### [EXERCISE DIRECTIONS]
Search the data for the string "screenshot" and gather each line it is in.

### [RECORDS SUPPLIED]
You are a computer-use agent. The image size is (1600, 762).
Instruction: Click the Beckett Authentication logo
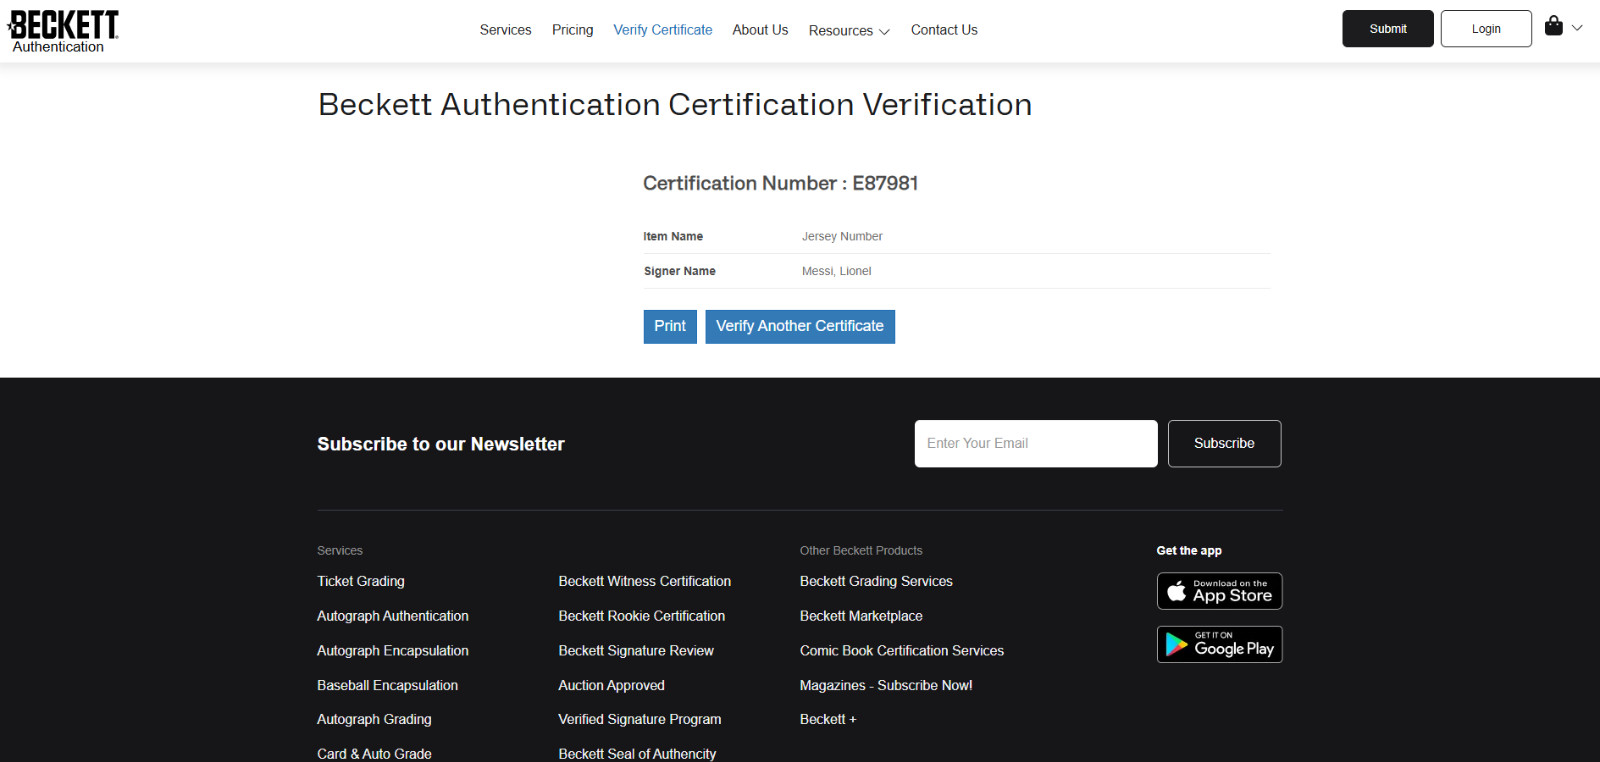click(x=62, y=30)
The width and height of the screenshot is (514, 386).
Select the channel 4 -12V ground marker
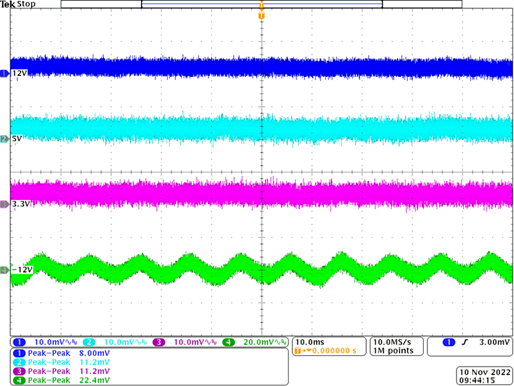[4, 270]
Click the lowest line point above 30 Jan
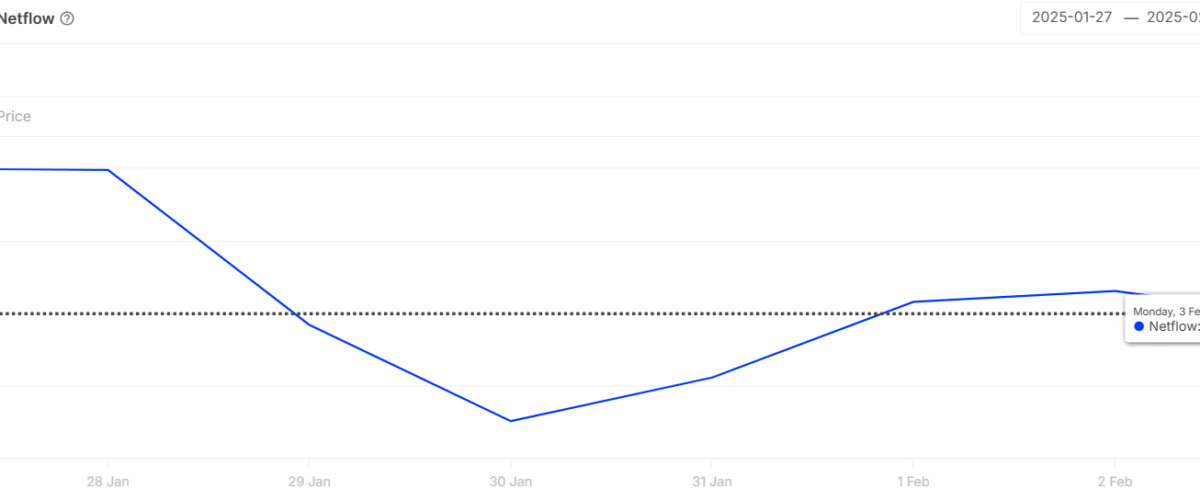The image size is (1200, 500). point(510,421)
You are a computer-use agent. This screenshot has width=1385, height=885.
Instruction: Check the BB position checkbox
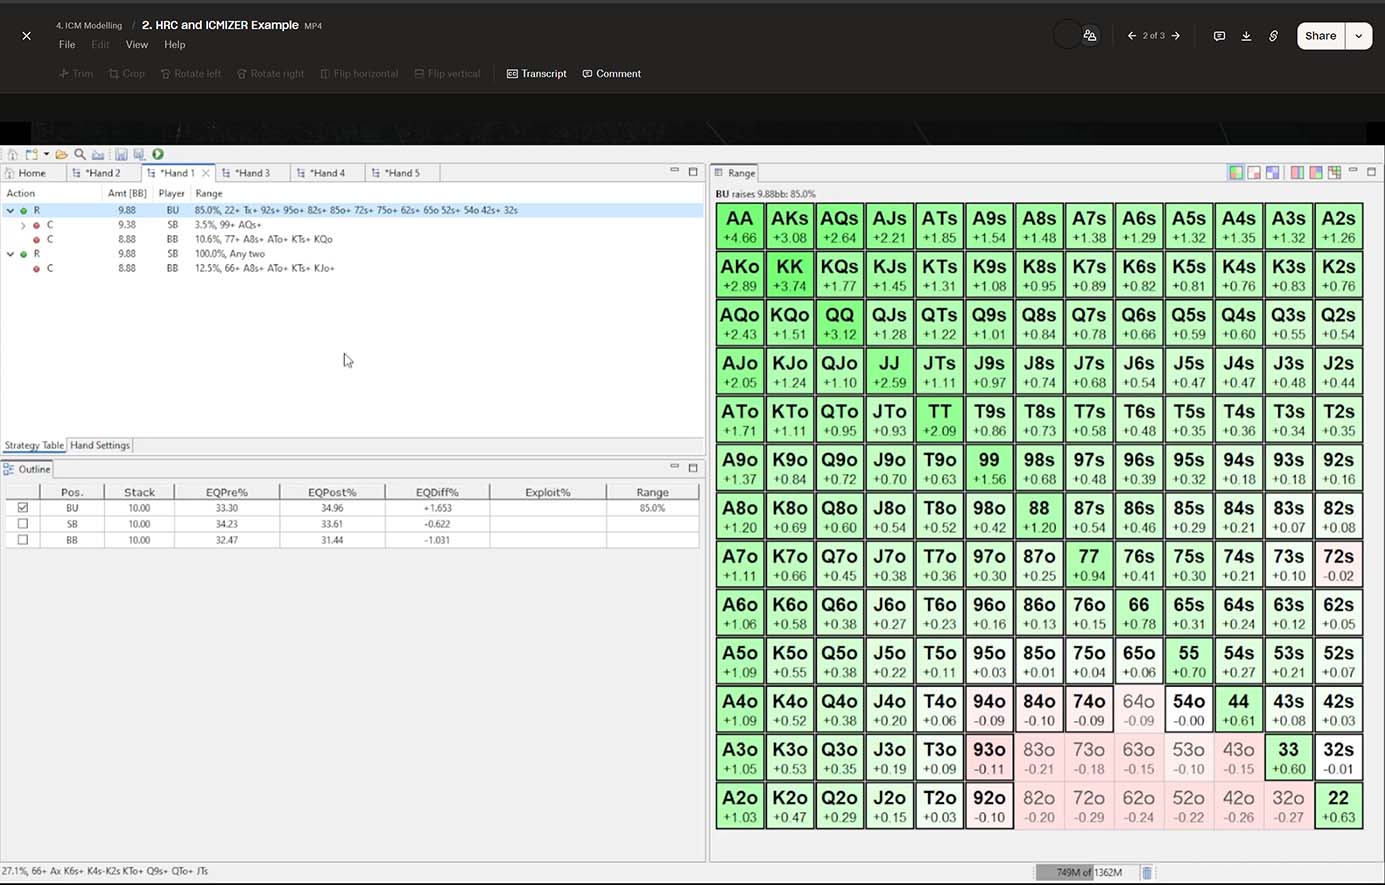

### [RESPONSE BELOW]
The width and height of the screenshot is (514, 386).
You are a computer-use agent. This screenshot has width=1385, height=885.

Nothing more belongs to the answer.